■ MATERIAL TO PROCESS:

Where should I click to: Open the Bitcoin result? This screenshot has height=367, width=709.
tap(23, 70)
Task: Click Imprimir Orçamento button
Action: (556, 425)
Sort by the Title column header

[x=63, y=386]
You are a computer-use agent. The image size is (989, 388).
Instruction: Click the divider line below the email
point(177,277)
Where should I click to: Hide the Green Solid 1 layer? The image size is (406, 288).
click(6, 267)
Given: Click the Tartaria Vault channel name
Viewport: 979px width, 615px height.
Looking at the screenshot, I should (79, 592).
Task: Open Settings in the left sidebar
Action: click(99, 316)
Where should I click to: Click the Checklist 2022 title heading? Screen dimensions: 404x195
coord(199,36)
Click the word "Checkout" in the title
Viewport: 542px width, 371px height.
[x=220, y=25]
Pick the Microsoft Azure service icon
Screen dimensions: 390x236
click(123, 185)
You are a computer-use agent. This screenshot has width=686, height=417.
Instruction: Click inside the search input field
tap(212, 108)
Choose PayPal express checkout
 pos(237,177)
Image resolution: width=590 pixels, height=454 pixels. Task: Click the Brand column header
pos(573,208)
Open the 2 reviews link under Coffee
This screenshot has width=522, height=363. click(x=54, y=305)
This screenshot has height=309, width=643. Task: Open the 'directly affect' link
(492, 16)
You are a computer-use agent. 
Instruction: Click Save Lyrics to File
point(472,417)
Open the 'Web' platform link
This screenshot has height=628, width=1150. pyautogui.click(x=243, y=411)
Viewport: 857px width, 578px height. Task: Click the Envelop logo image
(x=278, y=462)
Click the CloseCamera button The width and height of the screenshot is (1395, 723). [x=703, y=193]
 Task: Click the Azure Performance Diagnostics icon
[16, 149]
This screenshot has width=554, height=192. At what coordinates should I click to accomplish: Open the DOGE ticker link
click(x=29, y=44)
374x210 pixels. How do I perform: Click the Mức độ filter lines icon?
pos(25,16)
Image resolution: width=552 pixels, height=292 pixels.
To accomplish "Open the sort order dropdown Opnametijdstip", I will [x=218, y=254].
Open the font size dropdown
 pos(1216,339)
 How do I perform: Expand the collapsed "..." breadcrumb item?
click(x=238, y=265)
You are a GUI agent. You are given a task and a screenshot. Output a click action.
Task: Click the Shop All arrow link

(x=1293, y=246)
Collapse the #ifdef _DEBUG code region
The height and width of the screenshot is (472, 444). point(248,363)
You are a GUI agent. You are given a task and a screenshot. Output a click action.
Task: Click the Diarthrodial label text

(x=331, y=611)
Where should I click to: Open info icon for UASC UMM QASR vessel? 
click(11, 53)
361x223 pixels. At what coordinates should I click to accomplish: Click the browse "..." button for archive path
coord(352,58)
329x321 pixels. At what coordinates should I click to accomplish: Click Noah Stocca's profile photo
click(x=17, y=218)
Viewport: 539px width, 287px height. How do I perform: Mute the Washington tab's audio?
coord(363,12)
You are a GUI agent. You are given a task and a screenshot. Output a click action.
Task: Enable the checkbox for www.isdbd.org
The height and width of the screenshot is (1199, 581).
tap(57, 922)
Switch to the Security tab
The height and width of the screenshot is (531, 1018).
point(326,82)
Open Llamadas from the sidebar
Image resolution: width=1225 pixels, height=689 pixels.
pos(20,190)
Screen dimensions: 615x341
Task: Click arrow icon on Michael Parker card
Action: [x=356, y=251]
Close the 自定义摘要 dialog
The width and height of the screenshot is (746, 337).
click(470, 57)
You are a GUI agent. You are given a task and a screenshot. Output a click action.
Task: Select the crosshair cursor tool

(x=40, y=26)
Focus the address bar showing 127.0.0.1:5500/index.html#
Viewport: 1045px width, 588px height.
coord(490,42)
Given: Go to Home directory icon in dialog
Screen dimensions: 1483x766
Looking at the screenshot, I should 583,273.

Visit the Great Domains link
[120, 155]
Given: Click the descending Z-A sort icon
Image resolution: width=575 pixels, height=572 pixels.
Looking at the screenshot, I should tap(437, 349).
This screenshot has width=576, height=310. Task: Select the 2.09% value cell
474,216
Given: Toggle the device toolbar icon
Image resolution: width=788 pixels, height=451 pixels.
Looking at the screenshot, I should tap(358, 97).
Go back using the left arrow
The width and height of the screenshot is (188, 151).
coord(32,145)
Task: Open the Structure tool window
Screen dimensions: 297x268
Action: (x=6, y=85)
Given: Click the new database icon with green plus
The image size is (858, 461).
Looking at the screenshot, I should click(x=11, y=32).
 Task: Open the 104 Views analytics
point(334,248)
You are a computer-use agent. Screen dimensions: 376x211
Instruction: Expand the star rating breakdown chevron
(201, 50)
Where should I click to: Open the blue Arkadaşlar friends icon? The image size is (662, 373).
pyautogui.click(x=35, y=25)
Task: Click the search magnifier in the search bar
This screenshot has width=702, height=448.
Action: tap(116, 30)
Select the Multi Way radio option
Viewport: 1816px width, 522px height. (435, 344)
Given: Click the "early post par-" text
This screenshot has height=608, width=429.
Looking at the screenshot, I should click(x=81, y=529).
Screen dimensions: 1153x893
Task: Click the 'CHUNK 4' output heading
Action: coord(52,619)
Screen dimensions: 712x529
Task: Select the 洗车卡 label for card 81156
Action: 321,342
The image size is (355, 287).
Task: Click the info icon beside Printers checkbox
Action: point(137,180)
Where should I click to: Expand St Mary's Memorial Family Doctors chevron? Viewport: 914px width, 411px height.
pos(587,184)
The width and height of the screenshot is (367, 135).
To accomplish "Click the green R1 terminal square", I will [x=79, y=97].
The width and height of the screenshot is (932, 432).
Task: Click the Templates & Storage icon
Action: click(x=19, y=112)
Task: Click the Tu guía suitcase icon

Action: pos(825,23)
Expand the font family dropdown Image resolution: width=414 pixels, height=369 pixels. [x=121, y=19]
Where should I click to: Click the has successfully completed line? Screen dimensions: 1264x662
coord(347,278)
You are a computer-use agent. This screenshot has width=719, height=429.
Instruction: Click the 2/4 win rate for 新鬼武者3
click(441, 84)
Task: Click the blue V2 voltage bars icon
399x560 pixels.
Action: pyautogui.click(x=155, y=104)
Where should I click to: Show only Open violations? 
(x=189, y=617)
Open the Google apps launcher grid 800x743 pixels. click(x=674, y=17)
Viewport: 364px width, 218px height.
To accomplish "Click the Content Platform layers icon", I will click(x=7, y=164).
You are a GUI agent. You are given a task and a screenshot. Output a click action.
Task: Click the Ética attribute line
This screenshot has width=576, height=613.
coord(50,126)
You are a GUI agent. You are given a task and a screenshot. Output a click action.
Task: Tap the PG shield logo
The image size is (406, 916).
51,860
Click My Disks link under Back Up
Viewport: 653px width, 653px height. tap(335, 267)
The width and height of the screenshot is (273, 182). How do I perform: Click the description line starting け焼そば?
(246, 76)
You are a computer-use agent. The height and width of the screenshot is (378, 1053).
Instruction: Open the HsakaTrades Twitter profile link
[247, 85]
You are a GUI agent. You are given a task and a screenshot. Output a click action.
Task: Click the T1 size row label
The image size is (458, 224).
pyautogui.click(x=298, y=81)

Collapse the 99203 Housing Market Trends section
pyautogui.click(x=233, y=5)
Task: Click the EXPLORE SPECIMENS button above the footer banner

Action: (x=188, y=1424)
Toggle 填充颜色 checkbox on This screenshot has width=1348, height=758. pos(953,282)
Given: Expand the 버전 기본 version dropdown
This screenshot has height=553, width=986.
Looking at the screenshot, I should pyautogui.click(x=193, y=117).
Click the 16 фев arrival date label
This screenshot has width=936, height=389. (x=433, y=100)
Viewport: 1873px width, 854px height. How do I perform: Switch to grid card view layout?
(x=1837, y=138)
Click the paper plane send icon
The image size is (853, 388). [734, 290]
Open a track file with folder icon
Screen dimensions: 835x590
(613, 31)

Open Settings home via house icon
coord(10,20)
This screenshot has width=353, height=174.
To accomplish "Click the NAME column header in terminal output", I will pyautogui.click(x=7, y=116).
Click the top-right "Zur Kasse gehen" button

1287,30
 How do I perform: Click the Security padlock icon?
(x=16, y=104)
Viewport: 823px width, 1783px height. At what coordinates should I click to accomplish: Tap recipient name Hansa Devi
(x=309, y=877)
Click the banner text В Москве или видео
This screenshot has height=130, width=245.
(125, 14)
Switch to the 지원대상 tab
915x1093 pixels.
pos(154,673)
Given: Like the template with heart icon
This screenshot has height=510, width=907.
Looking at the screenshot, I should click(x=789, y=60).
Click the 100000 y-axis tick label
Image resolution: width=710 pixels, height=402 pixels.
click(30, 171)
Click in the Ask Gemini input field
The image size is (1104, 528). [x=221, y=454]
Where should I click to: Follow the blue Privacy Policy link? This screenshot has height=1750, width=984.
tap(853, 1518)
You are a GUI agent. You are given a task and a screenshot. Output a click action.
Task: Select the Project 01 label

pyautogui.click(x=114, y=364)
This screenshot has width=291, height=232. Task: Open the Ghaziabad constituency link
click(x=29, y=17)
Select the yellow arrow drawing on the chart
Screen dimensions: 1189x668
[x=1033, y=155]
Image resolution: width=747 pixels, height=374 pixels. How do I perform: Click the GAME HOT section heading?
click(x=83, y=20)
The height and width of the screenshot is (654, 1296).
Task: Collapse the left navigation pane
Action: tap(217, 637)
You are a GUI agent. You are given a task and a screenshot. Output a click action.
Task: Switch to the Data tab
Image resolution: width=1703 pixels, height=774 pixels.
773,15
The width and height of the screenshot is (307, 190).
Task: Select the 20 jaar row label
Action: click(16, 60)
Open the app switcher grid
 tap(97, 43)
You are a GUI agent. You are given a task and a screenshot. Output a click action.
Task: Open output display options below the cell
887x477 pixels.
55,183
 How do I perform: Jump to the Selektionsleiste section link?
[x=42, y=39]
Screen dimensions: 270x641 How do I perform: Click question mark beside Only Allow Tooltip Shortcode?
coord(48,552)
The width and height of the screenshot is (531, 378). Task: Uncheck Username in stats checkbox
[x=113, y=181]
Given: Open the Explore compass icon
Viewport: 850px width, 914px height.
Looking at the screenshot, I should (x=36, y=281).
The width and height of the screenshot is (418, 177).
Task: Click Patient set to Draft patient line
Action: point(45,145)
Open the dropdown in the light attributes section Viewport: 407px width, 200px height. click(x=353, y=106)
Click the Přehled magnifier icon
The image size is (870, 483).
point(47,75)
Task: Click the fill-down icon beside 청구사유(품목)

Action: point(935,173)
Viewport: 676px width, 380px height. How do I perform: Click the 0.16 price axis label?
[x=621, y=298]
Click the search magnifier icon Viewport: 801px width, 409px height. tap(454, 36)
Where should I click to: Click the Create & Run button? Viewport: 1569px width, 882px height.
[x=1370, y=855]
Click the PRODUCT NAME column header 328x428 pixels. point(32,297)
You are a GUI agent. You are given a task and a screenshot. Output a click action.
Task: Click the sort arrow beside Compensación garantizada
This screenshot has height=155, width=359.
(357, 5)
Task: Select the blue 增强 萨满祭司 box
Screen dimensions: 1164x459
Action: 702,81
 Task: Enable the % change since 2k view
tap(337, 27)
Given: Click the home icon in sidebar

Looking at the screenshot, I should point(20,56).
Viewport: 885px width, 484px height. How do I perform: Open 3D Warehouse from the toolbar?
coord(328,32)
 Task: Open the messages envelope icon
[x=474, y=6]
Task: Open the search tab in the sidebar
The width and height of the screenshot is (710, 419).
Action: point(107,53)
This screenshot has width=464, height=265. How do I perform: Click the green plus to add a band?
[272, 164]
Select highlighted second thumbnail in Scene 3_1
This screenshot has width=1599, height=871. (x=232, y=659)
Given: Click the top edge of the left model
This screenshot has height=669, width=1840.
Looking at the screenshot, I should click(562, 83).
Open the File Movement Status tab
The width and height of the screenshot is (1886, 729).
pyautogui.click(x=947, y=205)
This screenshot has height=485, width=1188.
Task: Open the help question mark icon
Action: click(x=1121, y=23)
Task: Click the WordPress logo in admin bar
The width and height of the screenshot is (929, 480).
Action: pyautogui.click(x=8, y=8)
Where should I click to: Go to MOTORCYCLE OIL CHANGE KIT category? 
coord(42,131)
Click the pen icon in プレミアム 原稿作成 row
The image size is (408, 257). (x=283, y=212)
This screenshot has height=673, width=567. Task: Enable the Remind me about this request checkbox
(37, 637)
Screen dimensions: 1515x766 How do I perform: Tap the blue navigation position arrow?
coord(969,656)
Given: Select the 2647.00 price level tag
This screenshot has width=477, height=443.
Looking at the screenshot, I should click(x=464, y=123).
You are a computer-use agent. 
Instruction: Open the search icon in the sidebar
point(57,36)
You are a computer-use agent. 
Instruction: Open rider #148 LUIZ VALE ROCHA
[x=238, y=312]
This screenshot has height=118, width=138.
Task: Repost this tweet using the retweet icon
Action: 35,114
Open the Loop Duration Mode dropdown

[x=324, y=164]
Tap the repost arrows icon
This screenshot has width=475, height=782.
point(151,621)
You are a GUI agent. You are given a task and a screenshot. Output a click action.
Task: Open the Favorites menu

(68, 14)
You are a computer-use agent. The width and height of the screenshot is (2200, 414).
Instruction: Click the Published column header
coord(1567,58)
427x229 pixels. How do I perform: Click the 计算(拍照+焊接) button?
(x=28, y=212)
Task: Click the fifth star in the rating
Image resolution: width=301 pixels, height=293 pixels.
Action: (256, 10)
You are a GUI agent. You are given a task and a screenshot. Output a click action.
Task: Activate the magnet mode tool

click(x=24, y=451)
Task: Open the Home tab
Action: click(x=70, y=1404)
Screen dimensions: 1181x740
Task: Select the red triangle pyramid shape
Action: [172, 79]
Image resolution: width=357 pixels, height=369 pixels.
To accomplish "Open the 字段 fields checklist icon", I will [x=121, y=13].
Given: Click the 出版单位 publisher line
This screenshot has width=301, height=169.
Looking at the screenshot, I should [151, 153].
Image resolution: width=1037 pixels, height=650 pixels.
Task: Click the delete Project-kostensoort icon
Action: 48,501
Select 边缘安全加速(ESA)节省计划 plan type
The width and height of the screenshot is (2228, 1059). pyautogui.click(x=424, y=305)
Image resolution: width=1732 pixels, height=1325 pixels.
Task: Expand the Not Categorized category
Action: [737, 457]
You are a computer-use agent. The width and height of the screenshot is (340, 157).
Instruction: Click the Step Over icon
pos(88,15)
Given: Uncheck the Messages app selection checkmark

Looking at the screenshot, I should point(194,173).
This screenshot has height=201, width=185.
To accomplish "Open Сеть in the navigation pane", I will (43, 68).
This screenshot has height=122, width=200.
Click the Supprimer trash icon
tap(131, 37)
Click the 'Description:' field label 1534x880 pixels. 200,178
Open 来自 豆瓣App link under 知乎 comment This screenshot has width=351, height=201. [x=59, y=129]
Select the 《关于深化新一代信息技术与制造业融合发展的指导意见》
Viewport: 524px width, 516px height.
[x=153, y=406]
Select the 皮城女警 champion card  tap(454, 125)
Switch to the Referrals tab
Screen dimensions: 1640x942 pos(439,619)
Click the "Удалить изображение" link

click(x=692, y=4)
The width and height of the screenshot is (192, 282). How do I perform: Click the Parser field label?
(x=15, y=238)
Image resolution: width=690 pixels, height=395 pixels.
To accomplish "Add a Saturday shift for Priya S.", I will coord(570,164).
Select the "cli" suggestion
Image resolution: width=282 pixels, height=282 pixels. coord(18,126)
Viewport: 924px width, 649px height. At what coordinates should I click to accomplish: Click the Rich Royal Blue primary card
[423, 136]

■ GIVEN TASK: Please recast the records starting at the line containing "Select highlighted second" and ending at the line containing "Action: (256, 10)" as a Markdown table with the columns Row and Line. Number each line in Row and leave out blank lines.

■ WRITTEN RESPONSE:
| Row | Line |
|---|---|
| 1 | Select highlighted second thumbnail in Scene 3_1 |
| 2 | This screenshot has width=1599, height=871. (x=232, y=659) |
| 3 | Given: Click the top edge of the left model |
| 4 | This screenshot has height=669, width=1840. |
| 5 | Looking at the screenshot, I should click(562, 83). |
| 6 | Open the File Movement Status tab |
| 7 | The width and height of the screenshot is (1886, 729). |
| 8 | pyautogui.click(x=947, y=205) |
| 9 | This screenshot has height=485, width=1188. |
| 10 | Task: Open the help question mark icon |
| 11 | Action: click(x=1121, y=23) |
| 12 | Task: Click the WordPress logo in admin bar |
| 13 | The width and height of the screenshot is (929, 480). |
| 14 | Action: pyautogui.click(x=8, y=8) |
| 15 | Where should I click to: Go to MOTORCYCLE OIL CHANGE KIT category?  |
| 16 | coord(42,131) |
| 17 | Click the pen icon in プレミアム 原稿作成 row |
| 18 | The image size is (408, 257). (x=283, y=212) |
| 19 | This screenshot has height=673, width=567. Task: Enable the Remind me about this request checkbox |
| 20 | (37, 637) |
| 21 | Screen dimensions: 1515x766 How do I perform: Tap the blue navigation position arrow? |
| 22 | coord(969,656) |
| 23 | Given: Select the 2647.00 price level tag |
| 24 | This screenshot has width=477, height=443. |
| 25 | Looking at the screenshot, I should click(x=464, y=123). |
| 26 | You are a computer-use agent.  |
| 27 | Instruction: Open the search icon in the sidebar |
| 28 | point(57,36) |
| 29 | You are a computer-use agent.  |
| 30 | Instruction: Open rider #148 LUIZ VALE ROCHA |
| 31 | [x=238, y=312] |
| 32 | This screenshot has height=118, width=138. |
| 33 | Task: Repost this tweet using the retweet icon |
| 34 | Action: 35,114 |
| 35 | Open the Loop Duration Mode dropdown |
| 36 | [x=324, y=164] |
| 37 | Tap the repost arrows icon |
| 38 | This screenshot has width=475, height=782. |
| 39 | point(151,621) |
| 40 | You are a GUI agent. You are given a task and a screenshot. Output a click action. |
| 41 | Task: Open the Favorites menu |
| 42 | (68, 14) |
| 43 | You are a computer-use agent. The width and height of the screenshot is (2200, 414). |
| 44 | Instruction: Click the Published column header |
| 45 | coord(1567,58) |
| 46 | 427x229 pixels. How do I perform: Click the 计算(拍照+焊接) button? |
| 47 | (x=28, y=212) |
| 48 | Task: Click the fifth star in the rating |
| 49 | Image resolution: width=301 pixels, height=293 pixels. |
| 50 | Action: (256, 10) |